The damnedest thing I’ve read in a long time (is the title an homage to Melville or Merman?) not least because I can’t find any references to “Max Carter” and I can’t say whether he wrote anything else, used another pen name or just appeared, dropped this bombshell and stole softly into the pulp-paper night.
The story starts with the narrator, Ed Dirke, a one-time successful playwright being released from prison after a seven-year stretch for murdering his girlfriend. In a quick flashback, Dirke tells us how his brother Carl manipulated him into the killing, and lets us know he’s out to settle things Old-Testament-style with a life for a life.
Turns out Dirk’s brother won’t play Abel to his Cain all that easily though; Carl is a big-time buyer-and-seller of anything profitable, and he’s surrounded himself with a lot of big and well-armed disciples, as well as a few well-cantilevered dames with moves that would make a Bishop kick a hole in a stained glass window, as the man says.
Come to think of it, there’s only one woman in the whole book who keeps her clothes on for more than a couple pages, and like a hero out of Spillane, Dirke is what they call “sexually active” these days whenever he’s not being beaten up, bound, shot-at or merely propositioned.
Pretty standard stuff so far, but Dirke isn’t your average paperback tough-guy. He’s more writer than fighter, and his relationship with his brother borders on the unnatural. He’s also subject to blackouts, and his actions take a turn very early on that changes the reader’s whole outlook on the tale as we realize that our hero may be hallucinating as much as he’s narrating.
I won’t give any more away, except to say that the action is routine paperback riot, no better or worse than a dozen other hard-boiled histories, but Carter puts a subversive enough edge to it that I wish I knew who-the-hell he was.
September 26th, 2014 at 8:24 am
Al Hubin has no information as to who “Max Carter” might be. The book was reprinted in Australia in paperback in 1955 by Phantom Books under the title KILL CRAZY. There is a book by Max Carter published in Swedish as “Räkning att betala : detektivroman” with a date of 1968, which may be this one. Google suggests that the title translates to “Bill to Pay.”
The book was copyright under the author’s name with a given date of 13 Nov 1953. My guess is that Mac Carter is a pen name, but if he is someone known to us otherwise, I have no idea.
September 26th, 2014 at 8:38 am
I note that B. V. Lawson has included CALL ME KILLER! in this week’s list of Friday’s Forgotten Books, and this book certainly qualifies. Other than Dan, I wonder how people have actually read it in the past 60 years?

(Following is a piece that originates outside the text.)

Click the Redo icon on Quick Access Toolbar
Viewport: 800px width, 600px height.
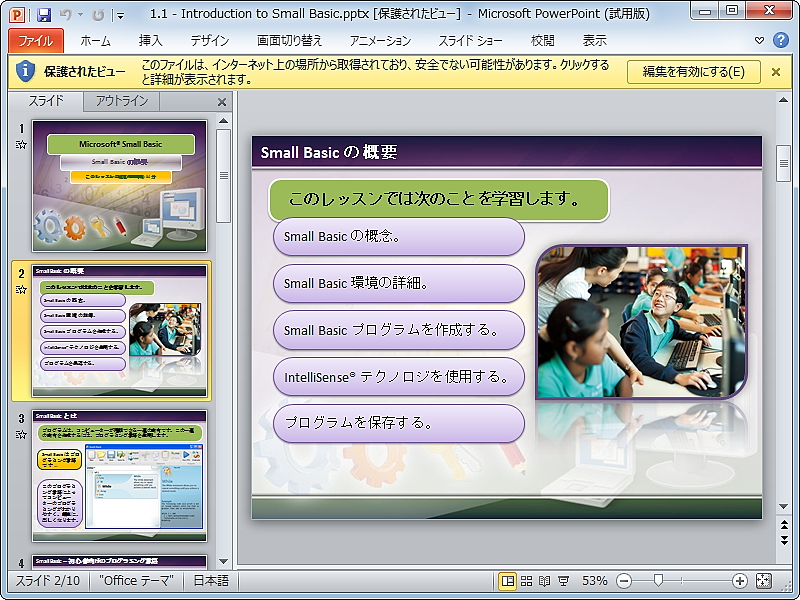(x=98, y=14)
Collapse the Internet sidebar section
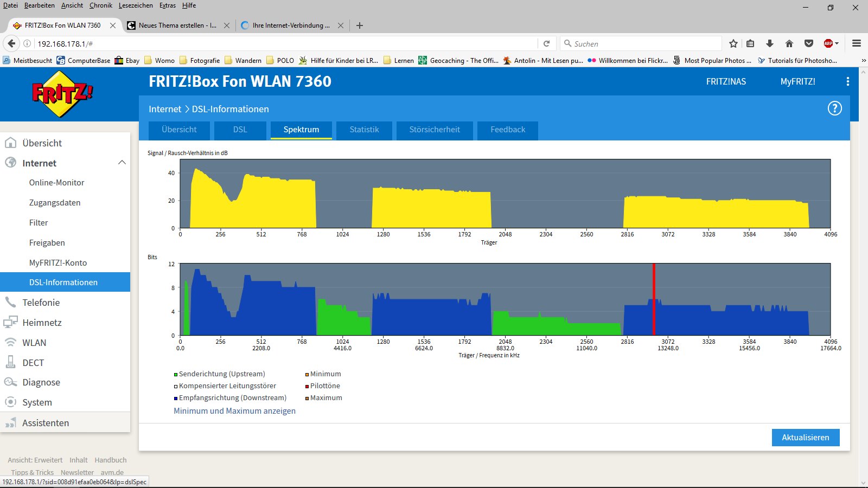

Of course, as soon as I find my copy, I’ll read it right away. But of course, come to think of it, it might be quicker to buy a buy another one.
The complete list:
http://inreferencetomurder.typepad.com/my_weblog/2014/09/ffb-she-shall-have-murder-and-all-the-other-links.html
September 26th, 2014 at 2:53 pm
This almost sounds as if it was intended as a satire on Spillane if not a commentary. I’ll add it to my list of the more obvious Spillane imitators and followers.
Max Carter might well have been a more mainstream writer or non genre related writer ‘slumming’ to either cash in or send up the Spillane style. Then too it might have been a one off by one of Avon’s regulars who didn’t want to be associated with it.
September 26th, 2014 at 5:38 pm
“Max Carter” may have been a “name” author slumming, but the book is not one that any of Avon’s regular authors would have been ashamed of.
September 26th, 2014 at 6:03 pm
I’m guessing Dennis Lynds. He was just starting out in the early ’50s and later wrote under the names of MAXwell Grant and Nick CARTER. Well, it’s possible….
November 21st, 2024 at 10:01 pm
“Max Carter” was author Morton Cooper. All is pseudonym shared his same initials. He was also including Mike Crane, Mark Clements, and Mavis Cromwell.
November 21st, 2024 at 11:43 pm
Aha! Finally. Now we know. Thanks, Lee!